Qué admirable si en 1961, en vez de sacar una pistola, el Comandante hubiera subrayado los versos del poeta alemán Hördelin: «Desde que somos diálogo/y podemos los unos escuchar a los otros». Eso sí habría significado una fundamentación en firme.
Una postura digna es tomarse en serio al otro, colocar al otro como punto de partida; a ese otro que no tiene poder, que no tiene palabra, pero sí dolor. Mucha razón tuvo José Lezama Lima cuando escribió en Sucesiva o Las coordenadas habaneras: «Cuando la imaginación del Estado es plena y saludable, está en la obligación de crear alegría creadora, de convertir la alegría en un alimento natural, terrestre».
Nuestra tierra se hace habitable por las plantas en sus múltiples especies, y no por la Planta, y se hace hermosa por las flores, y no por la Flor. La realidad plenaria, tierra y alma, llegará a ser habitable por las ideas, no por la Idea, por las filosofías, no por la Filosofía.
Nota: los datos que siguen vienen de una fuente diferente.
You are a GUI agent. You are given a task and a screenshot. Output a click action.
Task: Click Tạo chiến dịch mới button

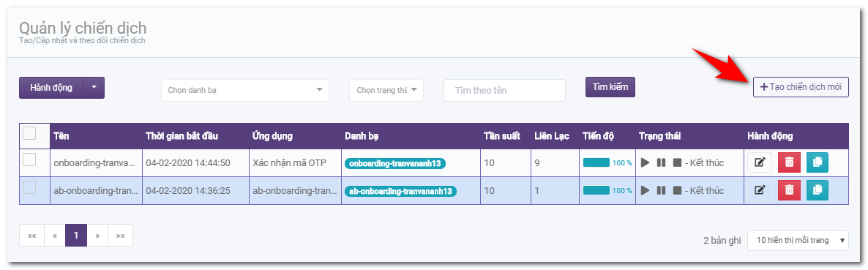tap(801, 87)
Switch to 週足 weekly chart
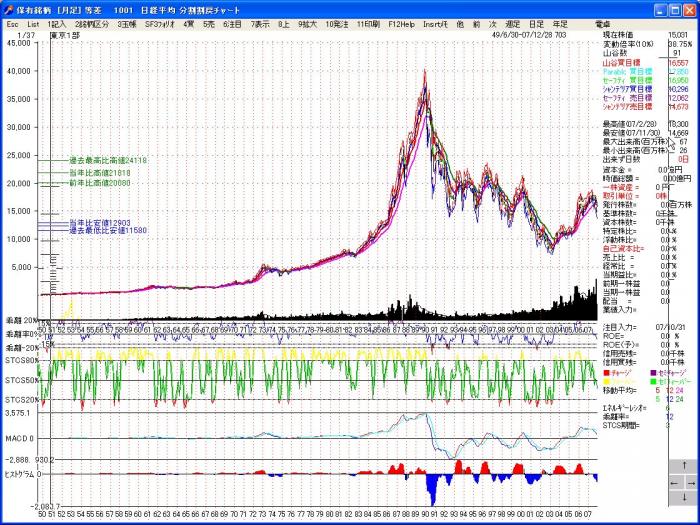 (x=512, y=23)

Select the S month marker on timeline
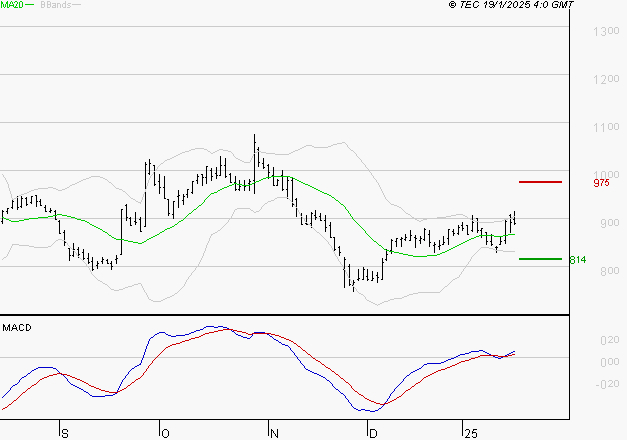point(65,433)
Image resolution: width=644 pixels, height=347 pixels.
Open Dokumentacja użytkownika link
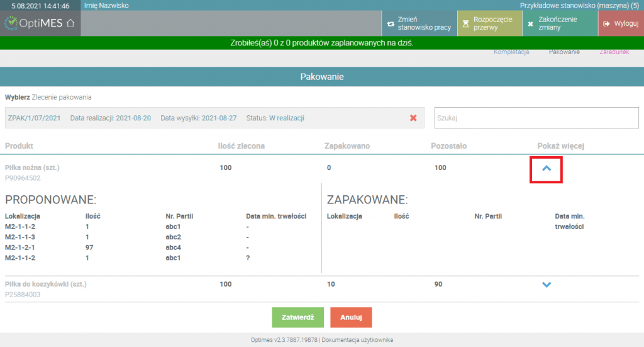(x=357, y=340)
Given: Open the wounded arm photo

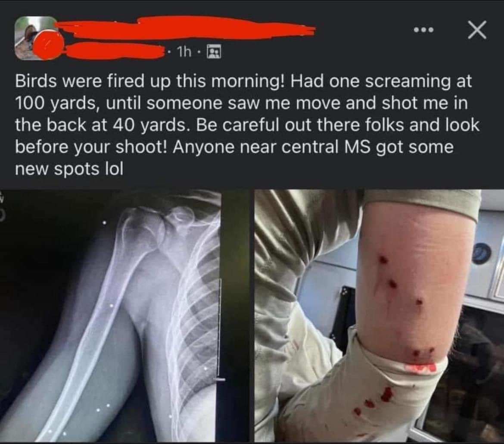Looking at the screenshot, I should [x=379, y=316].
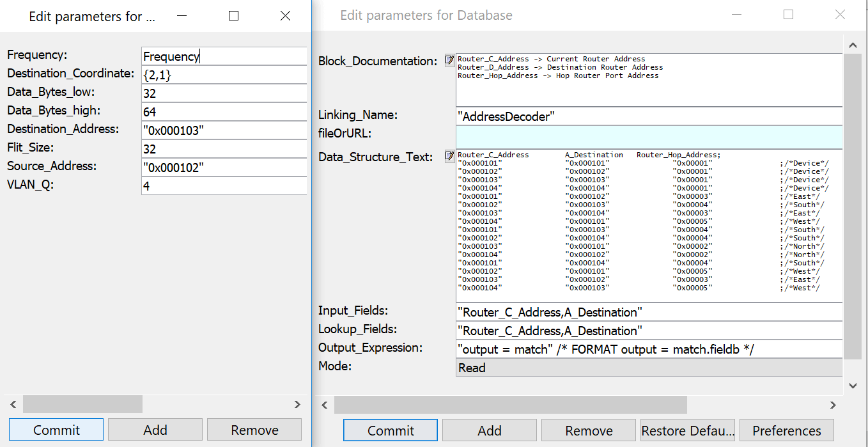This screenshot has height=447, width=868.
Task: Click the Linking_Name field with AddressDecoder
Action: pos(648,116)
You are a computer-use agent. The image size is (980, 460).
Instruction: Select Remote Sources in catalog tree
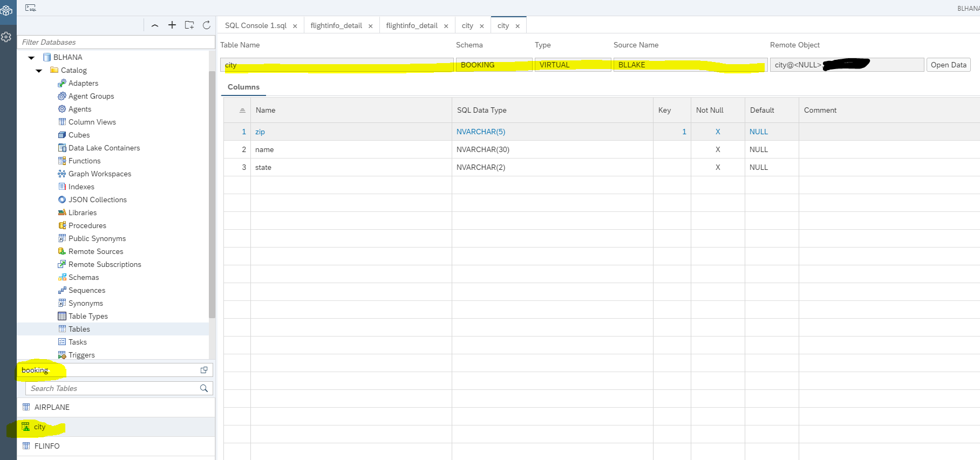point(96,251)
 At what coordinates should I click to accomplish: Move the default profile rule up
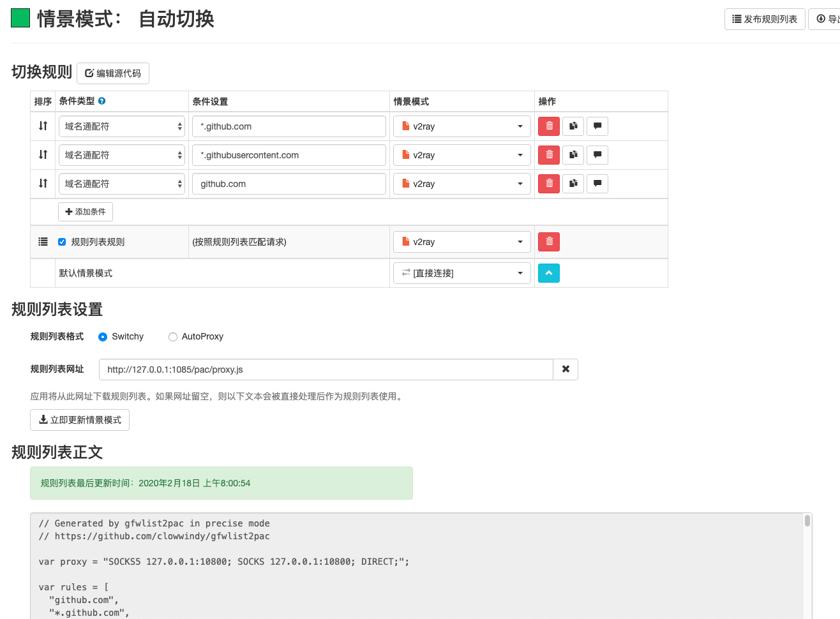548,272
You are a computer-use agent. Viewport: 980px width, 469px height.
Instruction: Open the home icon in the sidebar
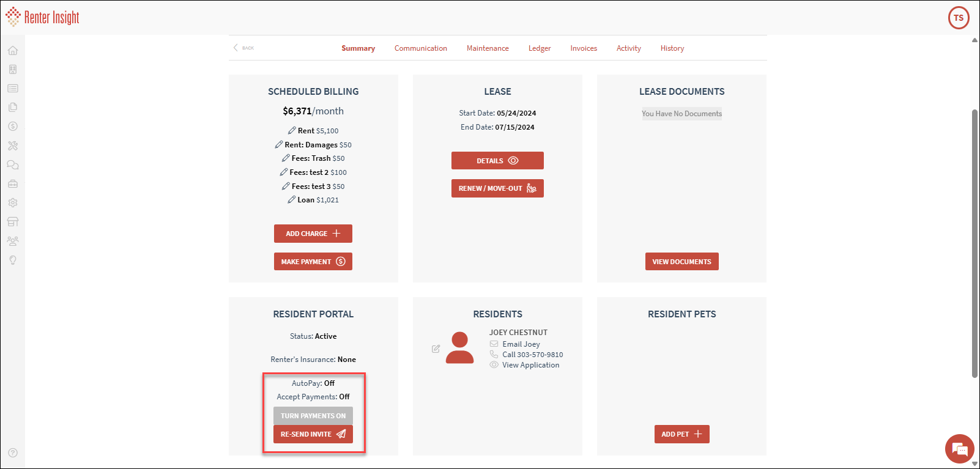click(13, 51)
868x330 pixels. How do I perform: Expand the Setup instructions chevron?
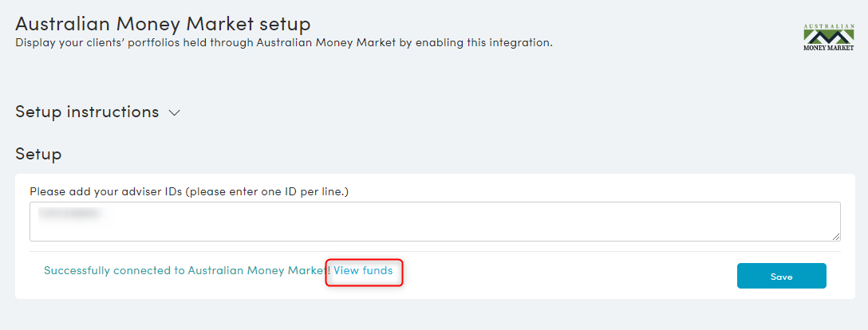[175, 112]
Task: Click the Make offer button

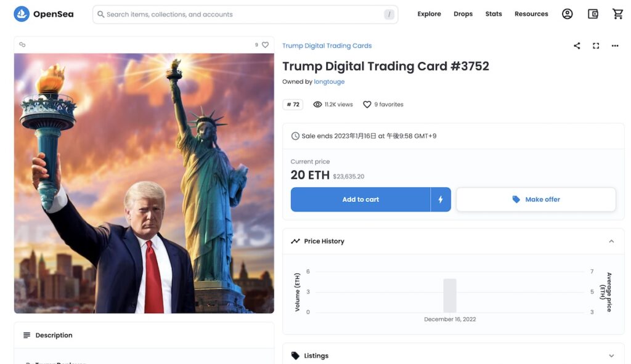Action: [x=536, y=200]
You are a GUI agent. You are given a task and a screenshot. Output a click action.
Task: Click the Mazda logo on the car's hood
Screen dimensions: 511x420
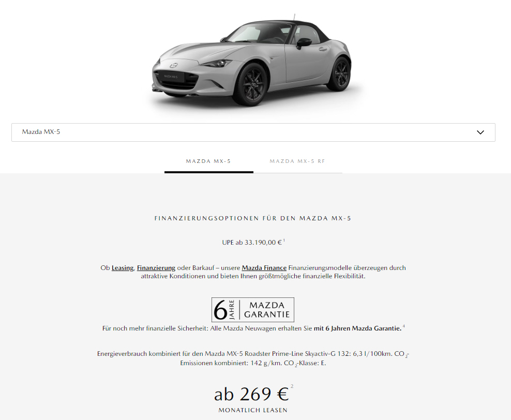(x=174, y=65)
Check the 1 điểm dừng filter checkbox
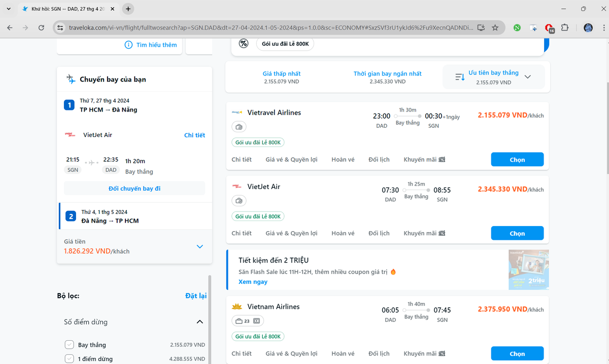609x364 pixels. (x=70, y=359)
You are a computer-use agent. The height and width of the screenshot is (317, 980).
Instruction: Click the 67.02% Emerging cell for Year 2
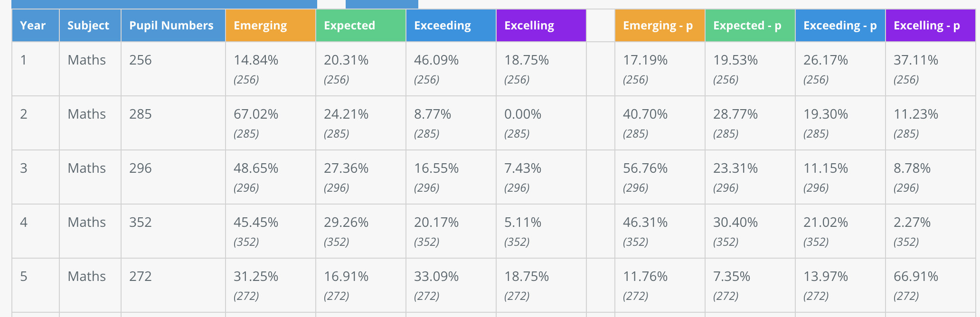(x=256, y=114)
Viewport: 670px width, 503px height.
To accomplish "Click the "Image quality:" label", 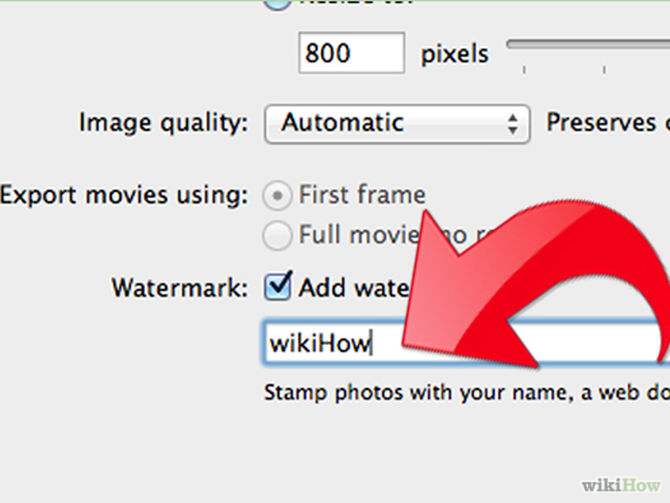I will 163,124.
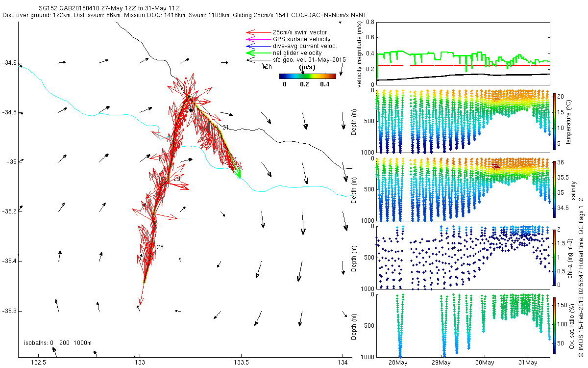Click the Ox. sat. ratio (%) colorbar
This screenshot has height=368, width=588.
pyautogui.click(x=554, y=325)
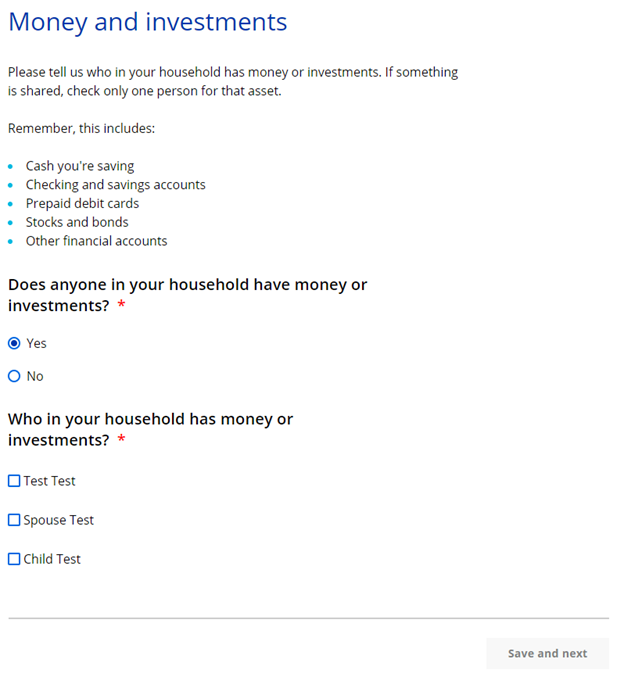Viewport: 624px width, 684px height.
Task: Click the intro paragraph about shared assets
Action: (232, 82)
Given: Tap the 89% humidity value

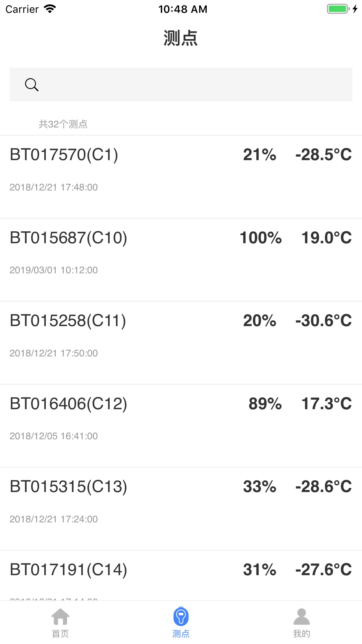Looking at the screenshot, I should pyautogui.click(x=265, y=404).
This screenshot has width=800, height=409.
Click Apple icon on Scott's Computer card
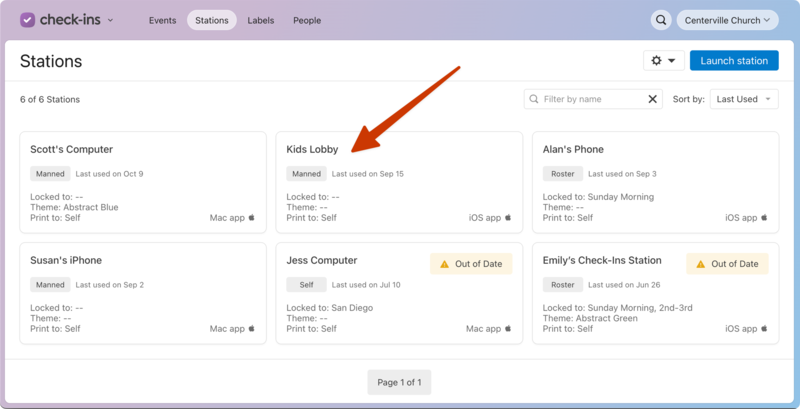click(252, 217)

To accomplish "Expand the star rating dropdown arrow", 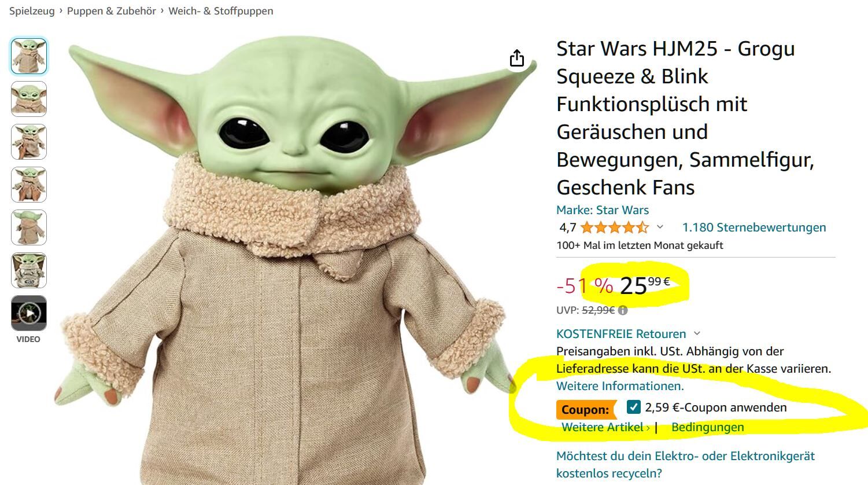I will pyautogui.click(x=660, y=227).
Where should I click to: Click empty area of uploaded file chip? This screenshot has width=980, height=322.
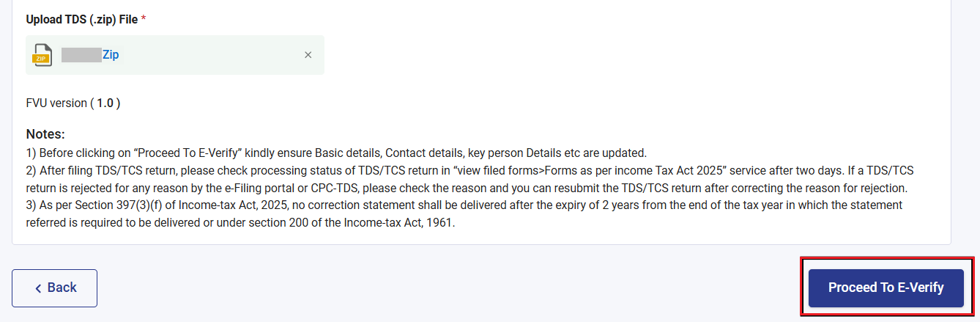(212, 55)
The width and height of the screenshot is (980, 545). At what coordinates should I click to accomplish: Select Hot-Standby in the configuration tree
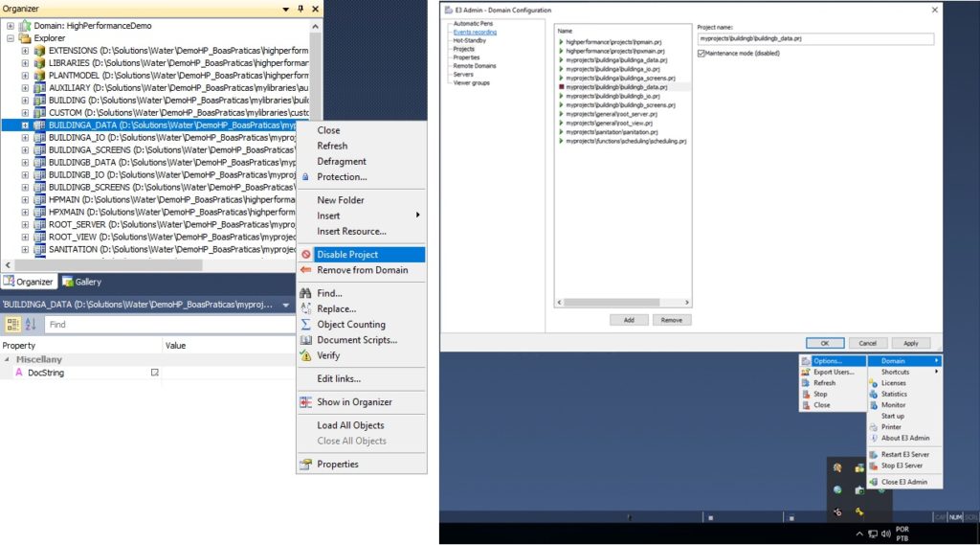point(469,40)
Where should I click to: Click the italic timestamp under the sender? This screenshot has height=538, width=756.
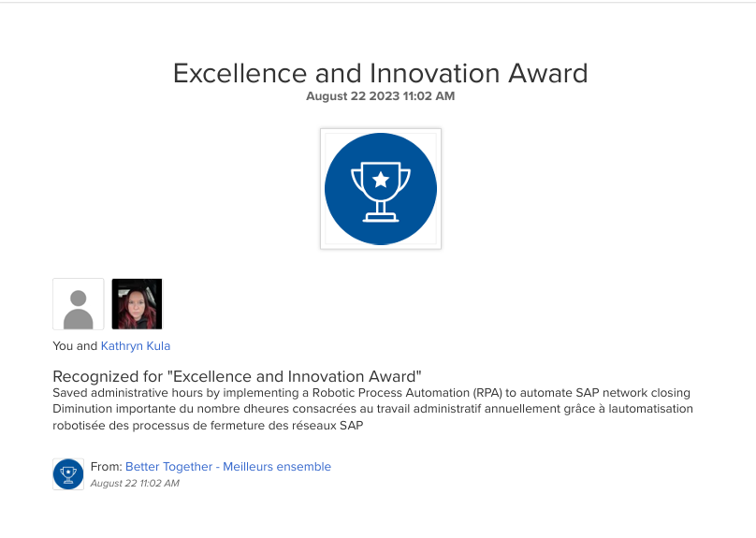click(135, 484)
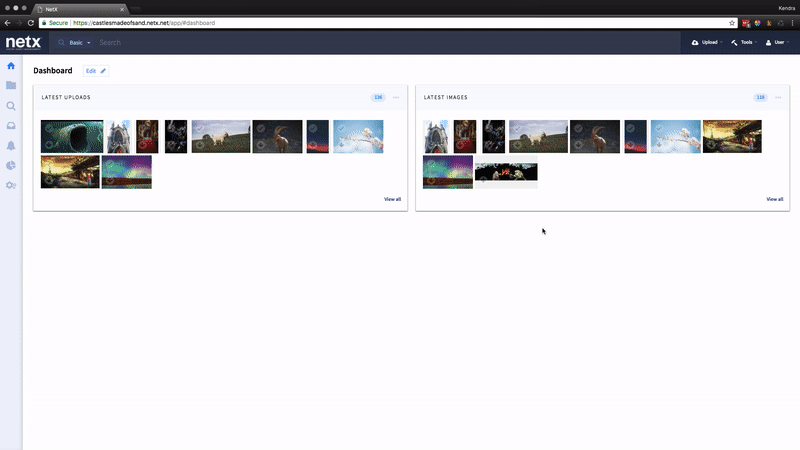Open the pie chart reports icon
The width and height of the screenshot is (800, 450).
pos(11,166)
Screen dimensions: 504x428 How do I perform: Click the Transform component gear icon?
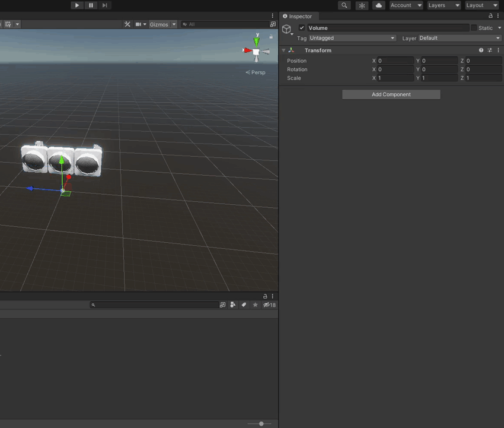click(489, 50)
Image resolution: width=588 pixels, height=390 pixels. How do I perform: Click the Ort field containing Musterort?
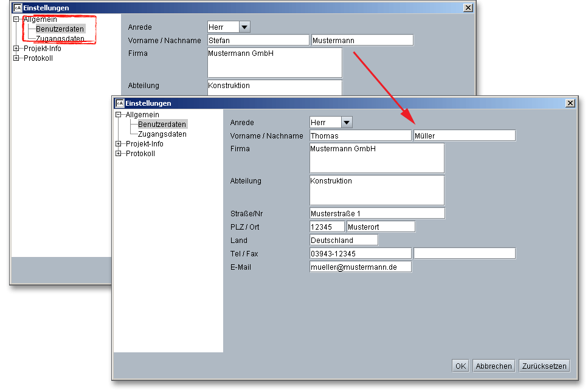[381, 227]
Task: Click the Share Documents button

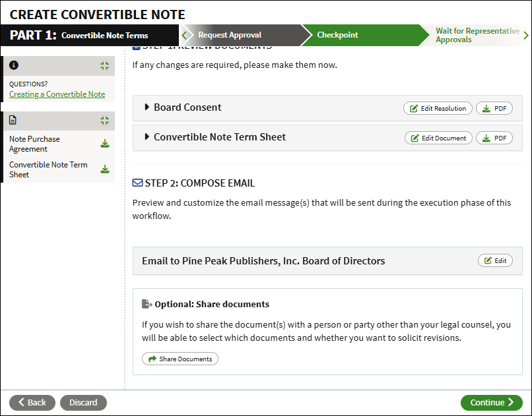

En La lección de Auschwitz, su autor, Joan-Carles Mèlich escribió:
«Si el lenguaje no es capaz de reconocer y de acoger al otro en su más radical alteridad, entonces nos encontramos en un universo dominado por la gramática de lo inhumano. En un mundo así nadie se atreve a preguntar, porque preguntar significa poder pensar que las cosas podrían ser de otra manera. Preguntar es imaginar la posibilidad de un mundo alternativo […] La gramática es inhumana si es capaz de habituarse al horror».
¿Qué conmemoramos esta vez? ¿Quién ha visto rememorar amenazando con un arma? Como Virgilio Piñera, también tengo miedo. Sin embargo, nos queda José Martí para transformar la moral en un estilo de vida y la ética en una estética. La esperanza es la virtud principal de los tiempos difíciles.